## **Overall Mortality**

### Remove Irrelevant Columns

In [22]:
import pandas as pd
for year in range(2005, 2016):
    file_name = f"{year}_data.csv"
    df = pd.read_csv(file_name, low_memory=False)
    df = df.drop(["resident_status", 
                  "education_1989_revision", 
                  "education_2003_revision",
                 "education_reporting_flag",
                 "age_substitution_flag",
                 "age_recode_52",
                  "age_recode_52",
                  "age_recode_27",
                  "age_recode_12",
                  "infant_age_recode_22",
                  "marital_status",
                  "day_of_week_of_death",
                  "injury_at_work",
                  "manner_of_death",
                  "autopsy",
                  "activity_code",
                  "place_of_injury_for_causes_w00_y34_except_y06_and_y07_",
                  "358_cause_recode",
                  "113_cause_recode",
                  "130_infant_cause_recode",
                  "39_cause_recode",
                  "number_of_entity_axis_conditions",
                  "bridged_race_flag",
                  "race_imputation_flag",
                  "race_recode_3",
                  "hispanic_origin",
                  "hispanic_originrace_recode",
                  "race",
                  "number_of_record_axis_conditions",
                  "method_of_disposition",
                  "detail_age_type"], axis=1)
    entity_columns = [f"entity_condition_{x}" for x in range(1, 21)]
    df = df.drop(columns = entity_columns)
    df.to_csv(file_name, index=False)


### Merge CSVs

In [27]:
import pandas as pd
csv_files = []
for year in range(2005, 2016):
    file_name = f"{year}_data.csv"
    csv_files.append(file_name)

new_df = []

for csv in csv_files:
    df = pd.read_csv(csv, low_memory=False)
    new_df.append(df)

combined_df = pd.concat(new_df, ignore_index=True)
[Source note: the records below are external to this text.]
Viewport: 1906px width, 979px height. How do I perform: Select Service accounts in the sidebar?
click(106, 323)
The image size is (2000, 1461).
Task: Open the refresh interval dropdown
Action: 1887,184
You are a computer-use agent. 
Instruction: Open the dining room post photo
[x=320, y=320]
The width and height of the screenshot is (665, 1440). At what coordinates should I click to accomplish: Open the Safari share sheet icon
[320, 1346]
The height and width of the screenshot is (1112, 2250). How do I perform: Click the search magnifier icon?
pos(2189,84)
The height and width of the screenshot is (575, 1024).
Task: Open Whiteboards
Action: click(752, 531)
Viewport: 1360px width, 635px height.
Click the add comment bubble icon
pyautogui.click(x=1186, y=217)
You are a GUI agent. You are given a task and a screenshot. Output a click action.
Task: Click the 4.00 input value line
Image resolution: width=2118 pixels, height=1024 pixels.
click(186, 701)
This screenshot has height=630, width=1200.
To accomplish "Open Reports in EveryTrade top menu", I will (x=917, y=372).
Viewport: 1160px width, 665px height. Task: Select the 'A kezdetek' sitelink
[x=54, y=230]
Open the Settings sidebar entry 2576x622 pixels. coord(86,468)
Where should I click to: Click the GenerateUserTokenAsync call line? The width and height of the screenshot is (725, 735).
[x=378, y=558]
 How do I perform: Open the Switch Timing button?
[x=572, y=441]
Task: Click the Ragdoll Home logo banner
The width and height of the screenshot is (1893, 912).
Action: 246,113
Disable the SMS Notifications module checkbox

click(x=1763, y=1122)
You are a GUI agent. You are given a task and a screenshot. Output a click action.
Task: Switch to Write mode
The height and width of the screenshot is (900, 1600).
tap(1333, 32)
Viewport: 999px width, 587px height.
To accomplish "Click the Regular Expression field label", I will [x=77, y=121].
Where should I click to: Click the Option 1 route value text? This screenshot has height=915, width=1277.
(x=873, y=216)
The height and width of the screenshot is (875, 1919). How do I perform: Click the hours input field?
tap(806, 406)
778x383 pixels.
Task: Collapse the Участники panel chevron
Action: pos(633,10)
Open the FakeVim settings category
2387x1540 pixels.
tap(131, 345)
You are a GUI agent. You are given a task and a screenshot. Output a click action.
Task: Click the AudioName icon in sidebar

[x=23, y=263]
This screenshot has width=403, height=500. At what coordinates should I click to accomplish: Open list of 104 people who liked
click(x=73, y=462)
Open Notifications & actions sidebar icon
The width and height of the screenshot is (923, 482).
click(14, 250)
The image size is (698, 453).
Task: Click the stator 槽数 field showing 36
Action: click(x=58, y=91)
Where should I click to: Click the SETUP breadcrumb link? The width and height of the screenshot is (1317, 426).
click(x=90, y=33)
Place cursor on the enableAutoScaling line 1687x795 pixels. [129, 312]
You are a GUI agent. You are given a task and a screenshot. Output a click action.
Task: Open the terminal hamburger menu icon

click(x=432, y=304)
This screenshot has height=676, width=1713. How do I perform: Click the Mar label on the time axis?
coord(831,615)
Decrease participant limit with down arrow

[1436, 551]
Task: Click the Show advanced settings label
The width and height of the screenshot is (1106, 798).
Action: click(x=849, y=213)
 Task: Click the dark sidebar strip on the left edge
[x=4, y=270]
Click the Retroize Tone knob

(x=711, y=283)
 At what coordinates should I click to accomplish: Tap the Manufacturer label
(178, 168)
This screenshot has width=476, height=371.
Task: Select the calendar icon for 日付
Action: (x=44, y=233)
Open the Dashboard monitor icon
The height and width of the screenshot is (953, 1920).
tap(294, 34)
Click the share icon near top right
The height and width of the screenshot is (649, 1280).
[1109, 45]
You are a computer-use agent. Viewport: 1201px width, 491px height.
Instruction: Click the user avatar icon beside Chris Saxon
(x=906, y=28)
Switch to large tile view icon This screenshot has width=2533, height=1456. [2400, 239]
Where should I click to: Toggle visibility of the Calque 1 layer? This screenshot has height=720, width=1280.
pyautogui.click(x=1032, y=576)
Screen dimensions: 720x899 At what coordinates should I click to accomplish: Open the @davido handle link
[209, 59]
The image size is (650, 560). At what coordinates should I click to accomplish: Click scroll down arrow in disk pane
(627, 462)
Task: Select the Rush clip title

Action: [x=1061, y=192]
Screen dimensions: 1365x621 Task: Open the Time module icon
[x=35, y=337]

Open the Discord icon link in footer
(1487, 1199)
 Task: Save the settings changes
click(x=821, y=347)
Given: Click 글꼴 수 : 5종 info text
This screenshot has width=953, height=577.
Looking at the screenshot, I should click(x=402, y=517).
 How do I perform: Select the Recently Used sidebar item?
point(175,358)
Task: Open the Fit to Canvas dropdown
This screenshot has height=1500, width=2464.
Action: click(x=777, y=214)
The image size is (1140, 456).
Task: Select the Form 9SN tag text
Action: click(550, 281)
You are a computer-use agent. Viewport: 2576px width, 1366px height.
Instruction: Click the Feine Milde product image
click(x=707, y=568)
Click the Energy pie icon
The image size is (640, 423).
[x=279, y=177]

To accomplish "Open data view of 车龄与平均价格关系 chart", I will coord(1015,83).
combined_df.to_csv("mortality.csv", index=False)


## **Substance Use Mortality**

### Filter for SU as underlying or contributing cause

In [28]:
import pandas as pd

df = pd.read_csv("mortality.csv", low_memory=False)

codes = [
    'E244', 'F10', 'G312', 'G621', 'G721', 'I426', 'K70', 'K852', 'K860', 'R780',
    'T51', 'X65', 'Y15', 'F11', 'F12', 'F13', 'F14', 'F15', 'F16', 'F18', 'F19',
    'R781', 'R782', 'R783', 'R784', 'T40', 'T423', 'T424', 'T426', 'T427', 'T436',
    'X61', 'X62', 'X64', 'X66', 'Y11', 'Y12', 'Y14', 'Y16', 'T52', 'T53', 'T509',
    'T400', 'T401', 'T402', 'T403', 'T404', 'T406', 'T407', 'T405'
]

# All columns to check
cols = ['icd_code_10th_revision'] + [f'record_condition_{i}' for i in range(1, 21)]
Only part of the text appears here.